According to Supreme Court sources, Bolsonaro acknowledged in a meeting held before his appearance that his time in power "is over."

But Bolsonaro, although he defended peaceful demonstrations, justified the hundreds of roadblocks as "the fruit of indignation and a feeling of injustice about how the electoral process took place." He was referring to the action of the Supreme Electoral Tribunal to suppress electoral propaganda considered false news.

Yesterday, a score of highways were still blocked, although greater police force has managed to dismantle most of the barricades of Bolsonaro truckers set up on Tuesday. Riot police were deployed by the governor of São Paulo, Rodrigo Garcia, on a highway out of São Paulo. Also in states like São Paulo or Minas Gerais, groups of soccer fans helped dismantle the barricades.
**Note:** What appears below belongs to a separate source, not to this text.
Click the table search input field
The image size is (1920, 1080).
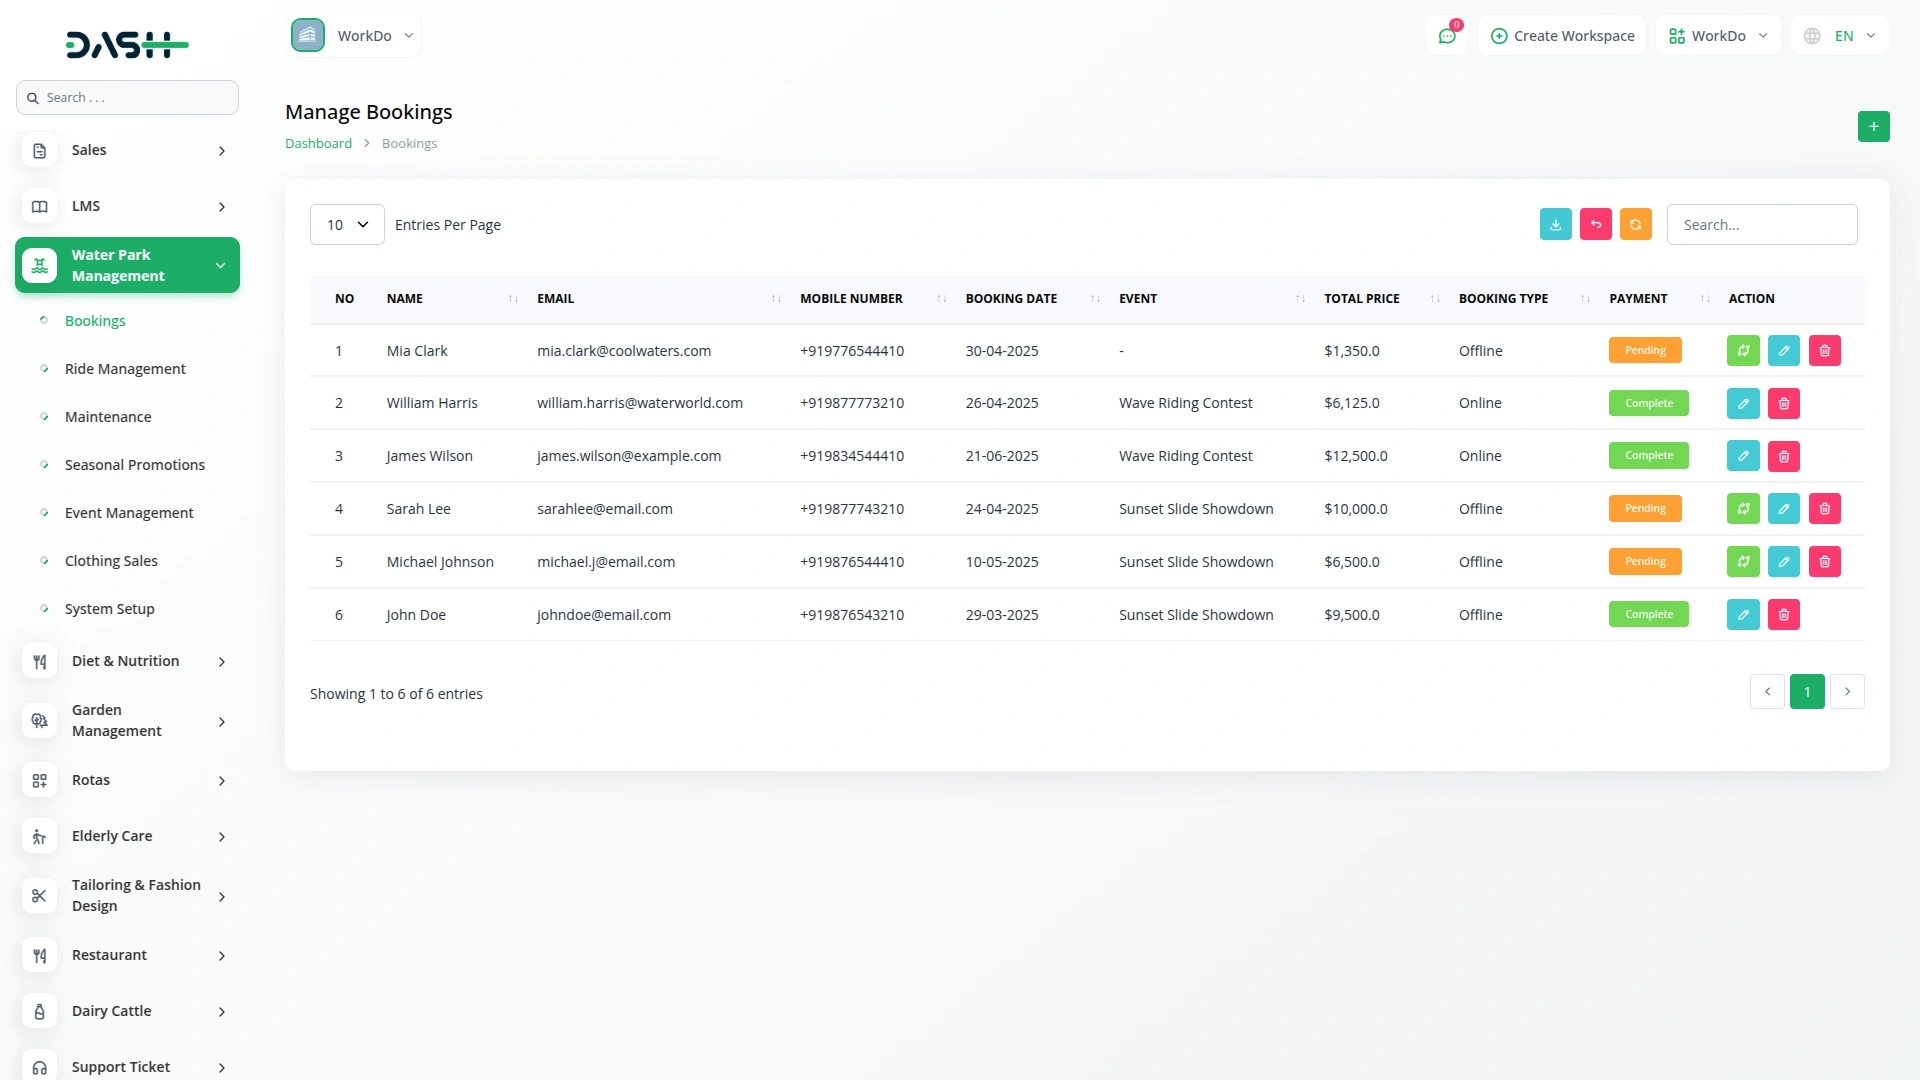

The Supreme Court announced strong sanctions against the Federal Highway Police, heavily infiltrated by radical Bolsonaroism, and its general director, Silvinei Vasques. She is not the only one. Part of the Military Police, especially in Rio, maintains good relations with the radical Bolsonarismo.

In the overheated Bolsonarist networks, videos and biblical messages, and fanatics urged people to rise up against Lula's presence in the presidency. “For the love of God, go to the barracks, otherwise Brazil will become Venezuela!” announced a woman in a message that went viral on the networks.

But the truth is that even the most passionate of Bolsonaro do not support these histrionic calls. Damares Alves, the evangelical senator, urged people to dedicate themselves to the opposition to the next government. Michelle Bolsonaro broke her own silence with an innocuous quote from the Bible that only the most faithful would understand.

The irony of the day: Nikolas Ferreira, the great hope of the Brazilian hard right, a federal deputy only 24 years old, chose to use Hugo Chávez's famous phrase, "for now", when urging the Bolsonaristas to accept the result. “The cultural and spiritual war continues. For now we have to give in,” he said in a video.